Speaking of which, it's extremely easy for you to ask for the
contract to be ripped up when you teach at a school like Stuyvesant.
Those kids are self motivated, and even if you sucked as a teacher, they
would still do quite well. Why don't you try teaching in a high
poverty, gang-riddled neighborhood as I did for 20 years and see how
well you do. Perhaps that experience might make you more aware of the
issues involved in good teaching. Perhaps then you might appreciate the
job protections that your union affords you, especially when your class
is NOT a group of Harvard bound seniors, but a bunch of kids who are
lucky if they manage to scrape through high school.
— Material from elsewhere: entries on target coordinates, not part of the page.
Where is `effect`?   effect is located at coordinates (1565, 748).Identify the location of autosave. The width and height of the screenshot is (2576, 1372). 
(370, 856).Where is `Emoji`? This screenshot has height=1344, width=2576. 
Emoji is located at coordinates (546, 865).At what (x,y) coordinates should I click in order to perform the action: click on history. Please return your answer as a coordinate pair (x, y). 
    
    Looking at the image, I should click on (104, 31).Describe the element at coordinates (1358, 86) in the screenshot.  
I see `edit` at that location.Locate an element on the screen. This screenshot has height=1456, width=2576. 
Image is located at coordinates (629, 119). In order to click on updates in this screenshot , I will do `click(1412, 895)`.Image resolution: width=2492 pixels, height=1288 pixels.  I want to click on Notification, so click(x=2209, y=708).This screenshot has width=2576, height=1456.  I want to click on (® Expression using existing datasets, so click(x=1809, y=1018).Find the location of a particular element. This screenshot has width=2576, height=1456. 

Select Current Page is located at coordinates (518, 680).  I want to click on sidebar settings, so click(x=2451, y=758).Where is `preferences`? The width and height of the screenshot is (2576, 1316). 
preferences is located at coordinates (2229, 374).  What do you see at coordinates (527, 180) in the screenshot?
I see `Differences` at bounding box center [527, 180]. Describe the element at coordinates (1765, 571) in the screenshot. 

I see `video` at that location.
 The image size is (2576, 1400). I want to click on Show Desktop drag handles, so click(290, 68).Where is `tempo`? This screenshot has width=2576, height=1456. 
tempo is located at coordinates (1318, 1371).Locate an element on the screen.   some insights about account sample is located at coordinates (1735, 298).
You claim that the article in the News, in which you vilify your
union and your fellow teachers, was not submitted by you. So what? You
clearly gave your consent once you found out that they wanted to publish
the piece. Was your 15 minutes of fame worth selling out your
colleagues?
Regarding your daughter winning the lottery for Eva's school: You
claim it was fortuitous that the reporter for the Daily News just
happened to be there when you were and just happened to ask you
questions that showed Eva in a good light. Perhaps so, but this is the
same newspaper that used you once before to strike out at your
colleagues. It's entirely reasonable for anyone to be suspicious when
you suddenly appear in the same paper, lauding a charter school while
you work for the public schools.
What concerns me most about your efforts to sabotage the UFT is that
you have no skin in the game, and that you offer no solutions. Your
skin is safe in Stuyvesant--as I said, whether you are a good teacher or
not, your students will perform. More concerning is your lack of
solutions. You advocate throwing out the UFT contract but say nothing
about what would take its place (if anything). How many teachers might
lose their jobs unjustly if the contract disappeared tomorrow? How many
excellent teachers would be fired because they could be replaced by two
newbies? Maybe if your job was at stake, as well as your ability to
provide for your daughter, you might think twice before advocating that
others be fired without due process.
Finally, you claim that education is in "crisis" and that we need to
do something. I suggest you read Diane Ravitch, who knows more about
this than anyone else in America. She would tell you that American
students are actually doing better than ever in the PISA tests, and that
if we adjust for poverty of our students, we perform as well as any
nation in the world. So the "crisis" is a crisis of poverty, and you
will never solve it by attacking teachers, any more than Bush solved the
problem of terrorism attacking Iraq. You solve a problem by attacking
the things that cause it, and not by randomly attacking the easiest
target.
Your attack on the union was Bush-like, and bush league. If you
really want to help children, you'll advocate for an end to poverty, and
not take a sledge hammer to your colleagues.
I will be posting
this letter (but not your letter to me) on my blog, in the hopes that my
tiny audience will read it. I once again extend you an offer to guest
blog and attempt to refute anything I have said here.
I do appreciate you writing to me, and I hope you decide that you would like to respond publicly.